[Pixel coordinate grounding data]
^^^^^^^^^^^^^^^^

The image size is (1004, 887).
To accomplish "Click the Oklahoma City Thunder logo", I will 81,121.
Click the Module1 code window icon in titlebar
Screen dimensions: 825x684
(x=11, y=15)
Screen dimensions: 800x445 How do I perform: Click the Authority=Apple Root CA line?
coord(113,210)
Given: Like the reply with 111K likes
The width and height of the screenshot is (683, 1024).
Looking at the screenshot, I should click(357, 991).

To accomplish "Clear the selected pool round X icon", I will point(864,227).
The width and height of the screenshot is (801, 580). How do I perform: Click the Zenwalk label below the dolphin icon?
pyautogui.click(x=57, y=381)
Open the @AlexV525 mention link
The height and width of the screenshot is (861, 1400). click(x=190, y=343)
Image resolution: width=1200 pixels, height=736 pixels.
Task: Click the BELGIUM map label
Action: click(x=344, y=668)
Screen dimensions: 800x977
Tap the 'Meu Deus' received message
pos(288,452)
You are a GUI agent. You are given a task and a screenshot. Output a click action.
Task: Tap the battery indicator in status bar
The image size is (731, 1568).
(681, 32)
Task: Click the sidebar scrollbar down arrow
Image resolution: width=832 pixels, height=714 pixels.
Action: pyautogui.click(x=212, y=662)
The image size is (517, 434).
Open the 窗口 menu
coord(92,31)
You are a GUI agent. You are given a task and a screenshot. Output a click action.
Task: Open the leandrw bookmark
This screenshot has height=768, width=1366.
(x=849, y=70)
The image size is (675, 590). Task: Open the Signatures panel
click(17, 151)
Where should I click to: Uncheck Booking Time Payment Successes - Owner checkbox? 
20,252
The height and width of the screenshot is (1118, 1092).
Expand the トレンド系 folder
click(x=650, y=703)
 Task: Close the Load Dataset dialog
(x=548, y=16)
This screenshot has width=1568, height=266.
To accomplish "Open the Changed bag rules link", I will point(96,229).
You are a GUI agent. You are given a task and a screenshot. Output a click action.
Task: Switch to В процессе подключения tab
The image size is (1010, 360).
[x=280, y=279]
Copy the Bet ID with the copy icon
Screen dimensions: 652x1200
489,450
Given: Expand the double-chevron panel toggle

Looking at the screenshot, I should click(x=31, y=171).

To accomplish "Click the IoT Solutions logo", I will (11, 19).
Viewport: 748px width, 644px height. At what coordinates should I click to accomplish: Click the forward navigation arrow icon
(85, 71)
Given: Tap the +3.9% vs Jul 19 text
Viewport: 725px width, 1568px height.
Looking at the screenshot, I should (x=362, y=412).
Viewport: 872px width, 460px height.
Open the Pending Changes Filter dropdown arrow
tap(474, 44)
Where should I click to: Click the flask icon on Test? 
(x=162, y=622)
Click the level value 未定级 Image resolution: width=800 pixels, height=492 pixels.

^^^^^^^^^^^^^^^^

Requirement: Find how many lines in the data above include the string "logo", and give that number alone.

Output for this exercise: 2